The action takes place in a small town in California, Kenilworth, and protagonist Dot Meyerhoff has just been taken on by the Police Department as a psychologist: her job is to look after the mental welfare of the policemen. But it’s not going well – the Ben of the title has been a problematic patient, and now he has committed suicide, leaving a note blaming her.
But is there more to this than meets the eye? Well of course – this is a crime novel. It’s an intriguing problem and I liked following the twists and turns of the investigation. It stayed on the right side of believable, and although there are some bad people and some violence in the story, it didn’t get too gruesome for me. You would guess that Kirschman really knows her stuff: there’s a lot of very interesting background info in the book, and she gives some useful resources at the end.
Dot is a maddening character – she does some ridiculous things – she says herself she does crazy things, and another character says “You piss people off, you know that? I bet that’s why somebody broke into your house.”

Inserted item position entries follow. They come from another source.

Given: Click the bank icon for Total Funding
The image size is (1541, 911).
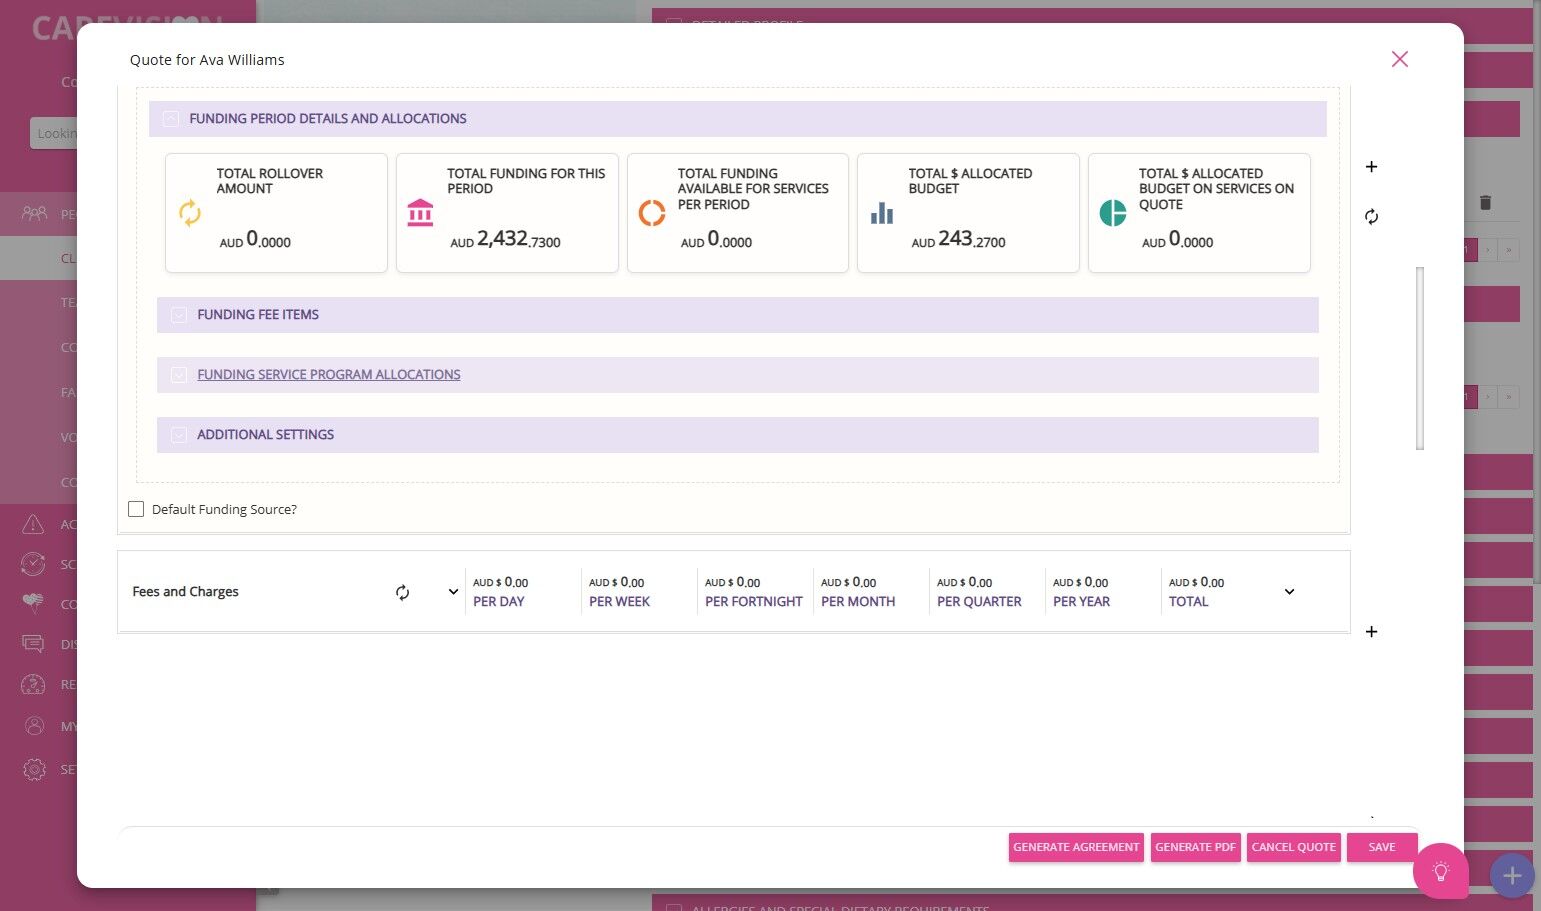Looking at the screenshot, I should click(x=420, y=213).
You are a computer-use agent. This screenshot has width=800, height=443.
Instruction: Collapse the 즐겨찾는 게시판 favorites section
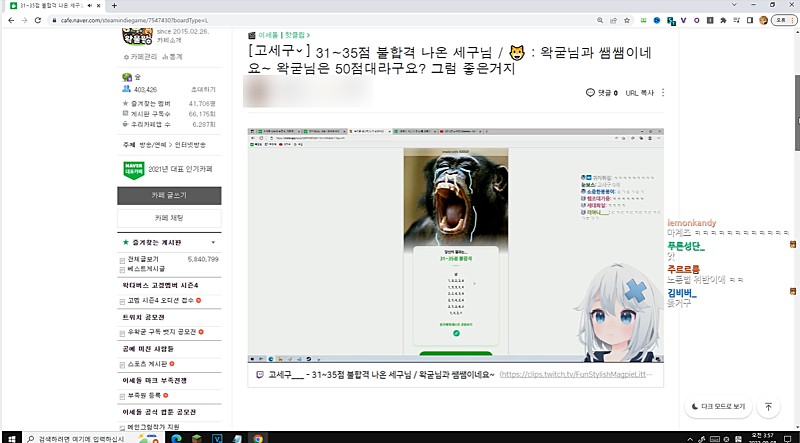tap(212, 243)
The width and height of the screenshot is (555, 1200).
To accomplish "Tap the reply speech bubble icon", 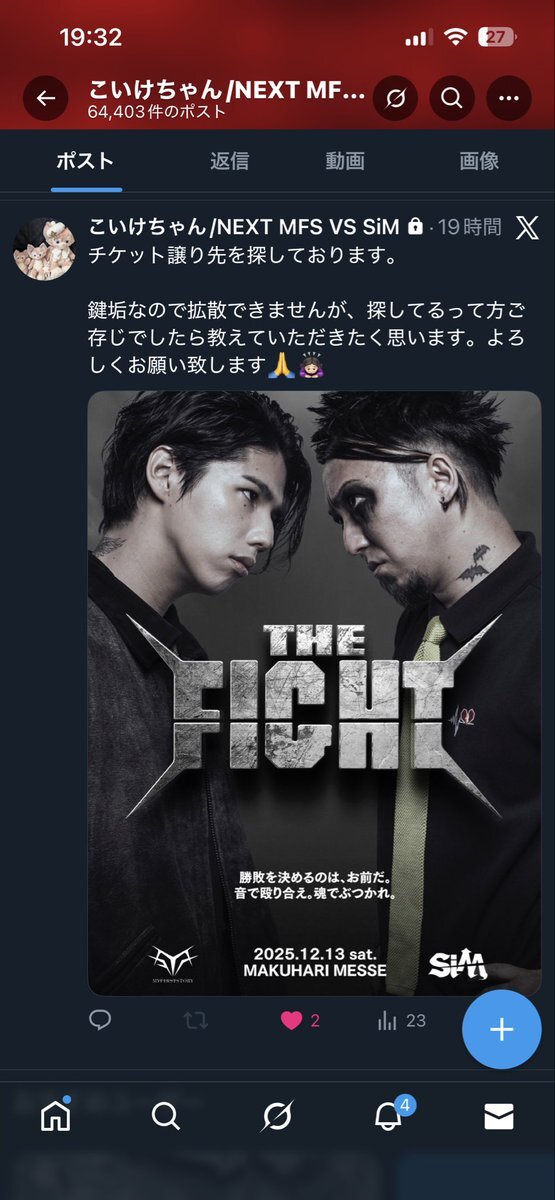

But the book is also very funny. I liked this, when she’s been talking to a young police recruit:
“I’ve been asking all the questions, Manny. Do you have any questions for me?”And when she has to supply some clinical notes as part of an investigation, she is embarrassed that she has a shopping list scribbled in the margins. (I empathized: as a young reporter something very similar happened to me, in court.)
“Just one,” he says, turning to a framed black and white photograph of Sigmund Freud that Mark had given me when I finished grad school. “The guy in the picture? Is that your husband?”
I discovered a phrase I had never heard of: a young woman says ‘I was knocking boots with a bunch of guys.’ Yes, you can guess what it means.
All in all this was a good read, with a very involving plot, and I hope this is the start of a series about Dot Meyerhoff. And thanks again to Col for the tipoff.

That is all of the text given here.